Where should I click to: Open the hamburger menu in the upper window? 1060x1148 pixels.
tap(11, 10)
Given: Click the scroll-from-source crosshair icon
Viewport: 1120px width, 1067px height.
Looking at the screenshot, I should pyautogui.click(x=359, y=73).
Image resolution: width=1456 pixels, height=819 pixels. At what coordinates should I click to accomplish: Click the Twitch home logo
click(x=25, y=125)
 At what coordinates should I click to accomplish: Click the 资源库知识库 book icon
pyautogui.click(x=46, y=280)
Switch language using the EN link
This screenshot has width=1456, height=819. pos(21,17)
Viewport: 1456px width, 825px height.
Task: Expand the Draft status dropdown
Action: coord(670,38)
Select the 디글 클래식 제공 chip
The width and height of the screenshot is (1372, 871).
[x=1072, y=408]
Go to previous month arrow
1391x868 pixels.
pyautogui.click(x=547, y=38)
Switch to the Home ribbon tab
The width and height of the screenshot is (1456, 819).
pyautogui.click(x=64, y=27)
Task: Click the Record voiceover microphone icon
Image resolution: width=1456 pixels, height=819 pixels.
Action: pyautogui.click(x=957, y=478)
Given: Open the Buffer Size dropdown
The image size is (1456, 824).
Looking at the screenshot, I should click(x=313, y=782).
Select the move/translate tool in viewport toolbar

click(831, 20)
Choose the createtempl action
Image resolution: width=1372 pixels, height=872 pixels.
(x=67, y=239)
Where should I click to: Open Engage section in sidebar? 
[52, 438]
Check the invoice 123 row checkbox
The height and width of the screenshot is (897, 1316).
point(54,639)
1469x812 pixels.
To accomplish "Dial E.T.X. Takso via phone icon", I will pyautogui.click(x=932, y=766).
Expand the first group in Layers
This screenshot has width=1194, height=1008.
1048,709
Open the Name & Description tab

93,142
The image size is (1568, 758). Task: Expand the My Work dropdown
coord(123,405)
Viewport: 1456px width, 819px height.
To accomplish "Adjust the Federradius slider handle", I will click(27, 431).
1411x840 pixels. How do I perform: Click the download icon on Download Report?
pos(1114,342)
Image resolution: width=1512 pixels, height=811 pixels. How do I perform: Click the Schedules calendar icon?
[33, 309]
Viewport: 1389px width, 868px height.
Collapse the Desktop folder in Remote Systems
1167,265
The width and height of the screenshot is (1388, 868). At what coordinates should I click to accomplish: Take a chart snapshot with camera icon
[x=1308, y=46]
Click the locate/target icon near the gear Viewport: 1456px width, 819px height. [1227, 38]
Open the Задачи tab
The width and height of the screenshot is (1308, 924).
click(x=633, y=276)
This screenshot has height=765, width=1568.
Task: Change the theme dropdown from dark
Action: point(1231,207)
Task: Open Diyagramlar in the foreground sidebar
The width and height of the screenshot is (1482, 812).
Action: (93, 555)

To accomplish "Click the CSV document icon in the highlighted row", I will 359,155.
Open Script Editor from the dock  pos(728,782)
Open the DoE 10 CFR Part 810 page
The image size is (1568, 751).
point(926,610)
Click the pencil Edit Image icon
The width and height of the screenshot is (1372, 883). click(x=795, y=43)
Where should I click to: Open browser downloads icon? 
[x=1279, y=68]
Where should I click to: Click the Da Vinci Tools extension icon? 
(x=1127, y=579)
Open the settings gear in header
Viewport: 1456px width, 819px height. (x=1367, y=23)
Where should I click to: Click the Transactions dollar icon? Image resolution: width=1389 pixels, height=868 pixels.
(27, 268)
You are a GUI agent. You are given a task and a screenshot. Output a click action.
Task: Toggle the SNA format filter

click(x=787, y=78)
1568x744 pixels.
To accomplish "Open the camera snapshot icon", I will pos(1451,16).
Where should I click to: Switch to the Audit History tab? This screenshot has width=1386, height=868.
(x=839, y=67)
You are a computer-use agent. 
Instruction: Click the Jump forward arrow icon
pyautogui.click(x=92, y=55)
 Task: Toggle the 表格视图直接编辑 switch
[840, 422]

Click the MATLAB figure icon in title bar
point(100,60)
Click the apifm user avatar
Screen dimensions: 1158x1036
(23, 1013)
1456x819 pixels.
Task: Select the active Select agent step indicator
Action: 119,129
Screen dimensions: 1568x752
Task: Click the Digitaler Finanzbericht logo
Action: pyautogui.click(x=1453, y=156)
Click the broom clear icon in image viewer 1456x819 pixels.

Aim of the exercise:
In the reply, include exactly the lines from the beginning of the entries above through the line holding "Select the 디글 클래식 제공 chip", and nothing besides.

Exercise answer:
Where should I click to: Open the hamburger menu in the upper window? 1060x1148 pixels.
tap(11, 10)
Given: Click the scroll-from-source crosshair icon
Viewport: 1120px width, 1067px height.
Looking at the screenshot, I should pyautogui.click(x=359, y=73).
Image resolution: width=1456 pixels, height=819 pixels. At what coordinates should I click to accomplish: Click the Twitch home logo
click(x=25, y=125)
 At what coordinates should I click to accomplish: Click the 资源库知识库 book icon
pyautogui.click(x=46, y=280)
Switch language using the EN link
This screenshot has width=1456, height=819. pos(21,17)
Viewport: 1456px width, 825px height.
Task: Expand the Draft status dropdown
Action: coord(670,38)
Select the 디글 클래식 제공 chip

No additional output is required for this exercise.